The combination of the cartridge and the heating unit according to the invention or alternatively the use of the evaporator unit according to the invention enables to obtain an evaporator system according to the invention for evaporating a component, wherein the electrical energy source provides the energy required for operating the electrical heating element.

In this case, it is entirely particularly preferred to implement the evaporator system in two parts, wherein the cartridge is arranged in a first part, a so-called disposable part, and the electrical energy source is arranged in a second part, a so-called multi-use part. In use of the vaporizer system according to the invention, the filled cartridge (that is to say with the liquid component in the reservoir) can be connected to a multi-use component in order to prepare the vaporizer system for use. After the reservoir has been emptied, the disposable part can be removed and replaced by a new filled cartridge, in order to establish the usability of the evaporator system again.

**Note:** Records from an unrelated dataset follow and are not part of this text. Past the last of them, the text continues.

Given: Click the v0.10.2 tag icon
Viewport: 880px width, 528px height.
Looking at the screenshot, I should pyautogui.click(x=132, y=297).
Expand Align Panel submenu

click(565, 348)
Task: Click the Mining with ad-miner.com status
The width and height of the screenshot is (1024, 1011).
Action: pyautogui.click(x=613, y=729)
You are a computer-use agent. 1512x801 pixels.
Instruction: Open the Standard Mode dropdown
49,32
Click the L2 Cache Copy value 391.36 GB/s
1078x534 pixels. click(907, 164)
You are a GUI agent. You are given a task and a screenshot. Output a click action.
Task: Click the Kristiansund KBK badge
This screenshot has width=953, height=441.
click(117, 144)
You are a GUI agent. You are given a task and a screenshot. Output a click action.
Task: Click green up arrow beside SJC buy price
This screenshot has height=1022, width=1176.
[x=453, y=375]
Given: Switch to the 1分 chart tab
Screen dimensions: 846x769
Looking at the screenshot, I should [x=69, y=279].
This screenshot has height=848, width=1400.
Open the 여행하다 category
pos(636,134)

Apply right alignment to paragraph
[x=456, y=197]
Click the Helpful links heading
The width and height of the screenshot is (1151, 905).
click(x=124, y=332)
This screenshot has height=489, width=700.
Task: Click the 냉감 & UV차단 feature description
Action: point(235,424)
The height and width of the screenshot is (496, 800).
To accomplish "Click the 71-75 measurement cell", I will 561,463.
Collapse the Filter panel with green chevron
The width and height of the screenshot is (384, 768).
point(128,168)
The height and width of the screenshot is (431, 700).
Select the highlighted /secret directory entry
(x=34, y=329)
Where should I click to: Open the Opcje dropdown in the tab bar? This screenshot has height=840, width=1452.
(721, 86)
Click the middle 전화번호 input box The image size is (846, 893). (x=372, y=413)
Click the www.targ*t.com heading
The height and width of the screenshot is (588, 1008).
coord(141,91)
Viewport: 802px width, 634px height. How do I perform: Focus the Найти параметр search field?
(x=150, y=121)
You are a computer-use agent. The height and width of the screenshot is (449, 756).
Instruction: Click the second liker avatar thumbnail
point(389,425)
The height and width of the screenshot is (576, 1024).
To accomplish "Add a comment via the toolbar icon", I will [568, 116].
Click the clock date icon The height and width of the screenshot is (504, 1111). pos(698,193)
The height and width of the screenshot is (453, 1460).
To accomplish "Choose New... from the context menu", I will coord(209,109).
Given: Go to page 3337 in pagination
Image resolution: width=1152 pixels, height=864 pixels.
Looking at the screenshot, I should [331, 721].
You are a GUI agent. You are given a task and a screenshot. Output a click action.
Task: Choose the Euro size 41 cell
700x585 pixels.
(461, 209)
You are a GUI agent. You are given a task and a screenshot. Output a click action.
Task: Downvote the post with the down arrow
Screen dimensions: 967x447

In this case, different designs are possible, wherein in particular the electrical heating element can be arranged either in the first part or in the second part, that is to say either as a component part of the disposable part, or can be used several times together with the electrical energy source. Alternatively, a third component can also be provided in the evaporator system according to the invention, which third component comprises a heating unit and/or other elements, such as sensors.

Accordingly, it is preferred that the evaporator system according to the invention is provided, wherein the cartridge according to the invention is arranged in a first, in particular disposable, component and the electrical energy source is arranged in a second, in particular multi-use, component, wherein the first and the second component are connected to each other reversibly and non-destructively releasably such that there is an electrical contact between the electrical energy source and the electrical heating element and a fluid-conducting contact between the reservoir and the electrical heating element.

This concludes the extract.